The cost of a no-show appointment is that a patient’s health potentially suffers, other patients needlessly lose access to that appointment slot, appointment availability is reduced, and mission readiness is negatively affected.

“The 2nd Medical Group strives to provide our patients with timely access to world-class healthcare. However, access to such care is negatively impacted when patients no-show for their appointments,” wrote Col. Ender Ozgul, 2nd MDG commander, in a policy letter. “When a patient doesn’t show for an appointment, it reduces the appointment availability for others who need them. Missed appointments result in a waste of government assets and delayed medical treatment for other beneficiaries. Patient access to our providers is reduced with each no-show.”

On average, the medical group experiences 398 no-show appointments per month, significantly reducing the number of appointments available to the rest of the base.

“The number of monthly no-shows in the Medical Group is equivalent to the number of appointments that one full-time provider could see,” said Lt. Col. David Dickey, 2nd Medical Operations Squadron commander. “When we are short on providers, patients have to wait longer for appointments.”

Additionally, showing up late can have a snowball effect on all following appointments.

“When a patient shows up late, it puts the provider behind,” said Tech. Sgt. Thomas Gould, 2nd MDG office manager for family health. “For example, if a patient who is slotted for a 10-minute appointment shows up 10 minutes late, now they’re cutting into someone else’s appointment time, and the rest of the patients on the schedule that day experience longer wait times.”

If you are unable to make your scheduled appointment, the medical staff asks you to call the central appointment line at (318) 456-6555 during normal duty hours, or use TRICARE online at https://www.tricareonline.com/ to cancel. Calling as soon as you are aware you can’t make your appointment, but no less than two hours prior, allows the clinic enough time to book another patient in that time slot.

“When an active duty patient doesn’t show up for their appointment, we have to notify the patient’s chain of command,” said Senior Airman Cameron Springer, 2nd MDG family health medical technician. “For all other patients, we contact the patient to document in their medical record their reason for not showing up. This provides accountability and history for the patient’s medical team, but takes time out of our day.”

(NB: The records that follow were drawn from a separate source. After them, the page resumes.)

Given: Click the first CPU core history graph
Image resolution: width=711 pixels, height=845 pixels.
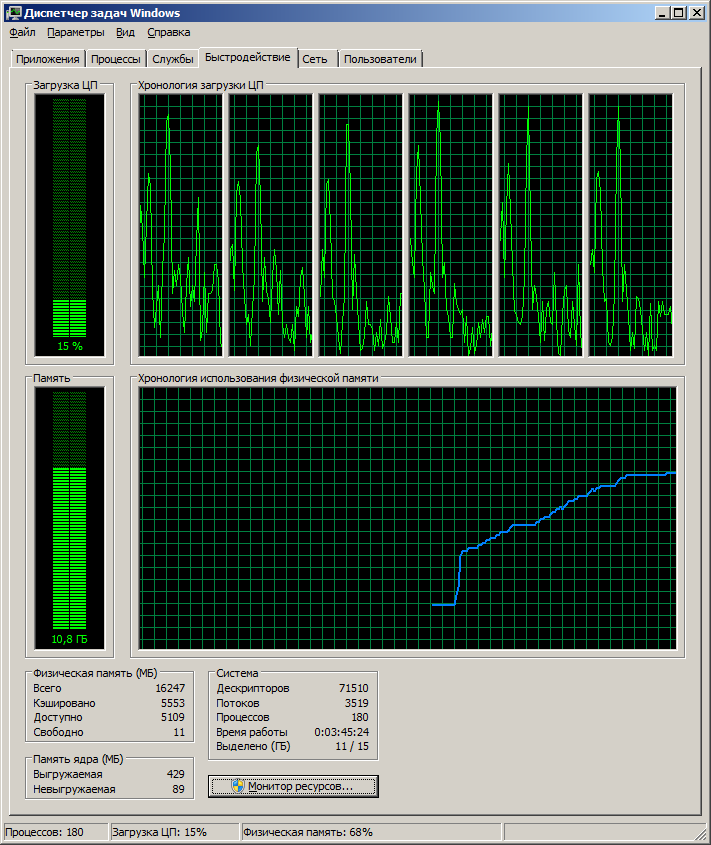Looking at the screenshot, I should [181, 225].
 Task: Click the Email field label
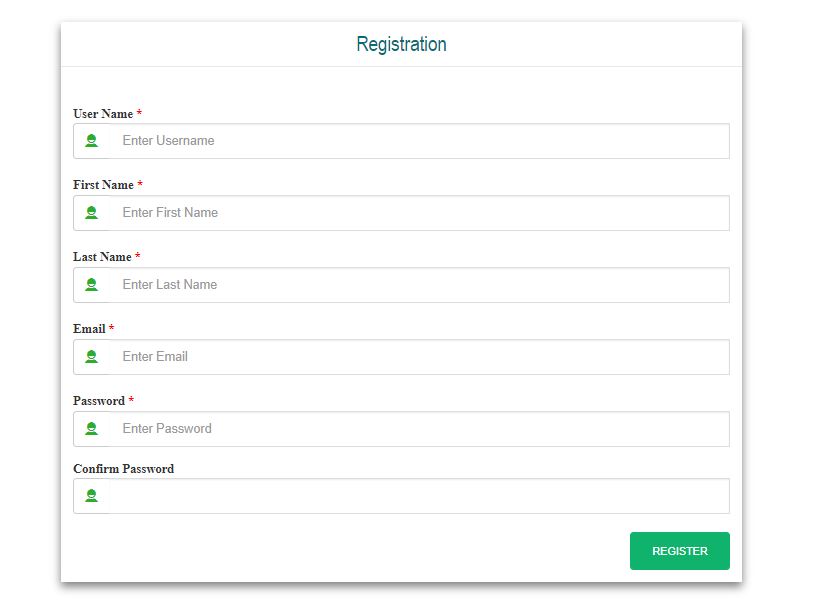(x=89, y=329)
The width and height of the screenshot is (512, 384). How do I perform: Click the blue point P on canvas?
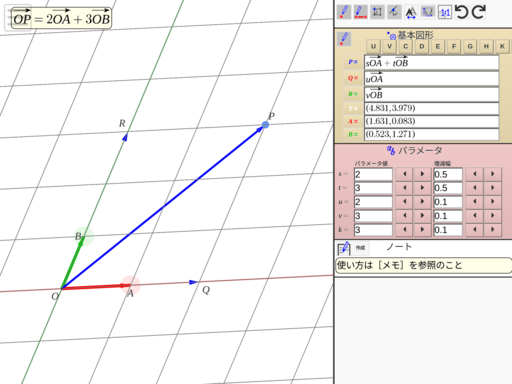pyautogui.click(x=265, y=125)
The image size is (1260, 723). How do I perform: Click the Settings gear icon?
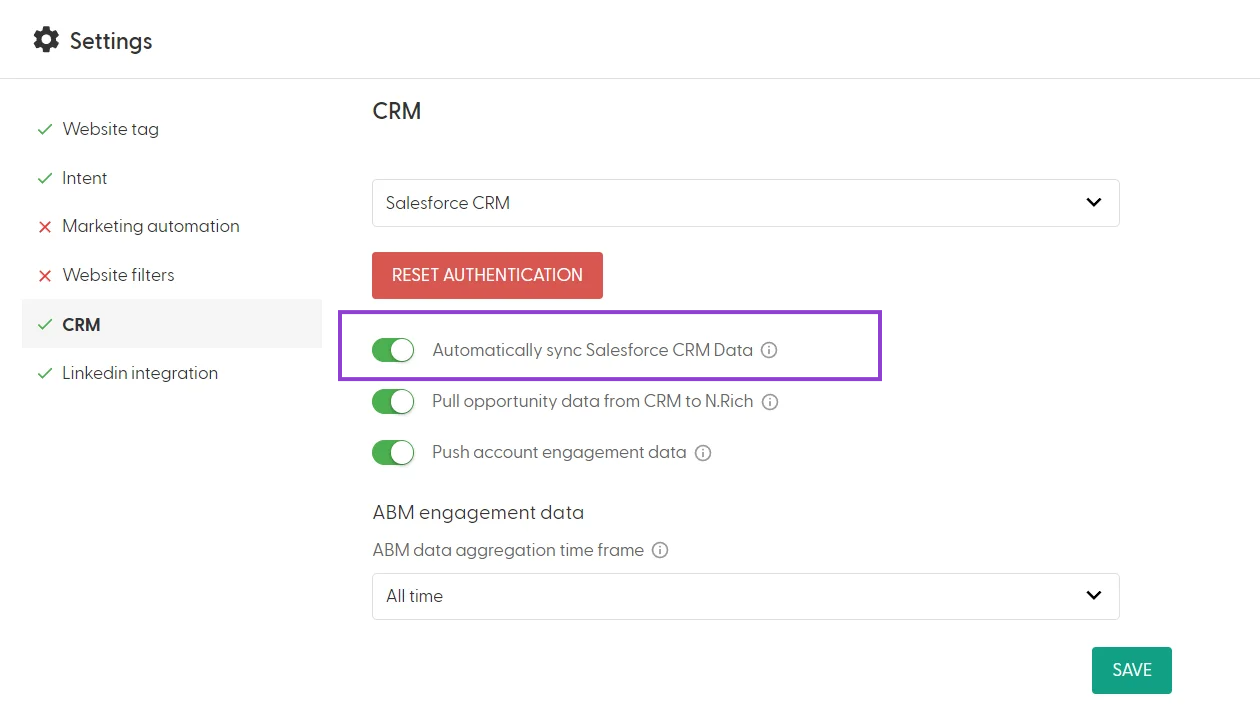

To decrease the amount of no-shows, an appointment reminder system calls patients two days prior to an appointment with a message identifying the appointment date and time. However, the appointment reminder system uses phone numbers listed in the Defense Enrollment Eligibility Reporting System, so it’s critical to update your contact information in DEERS at https://pki.dmdc.osd.mil/appj/address/beneficiary/PostAuntenticateAction.do.  

 

“We do this because we’re here to help people,” said Springer. “If someone’s sick and we can’t treat them because someone else just decided not to show up, the sick person suffers. We really need you to show up to your appointments. We legitimately want to help people. That’s what we’re here to do. We want you to come. We want you to get the help that you need.”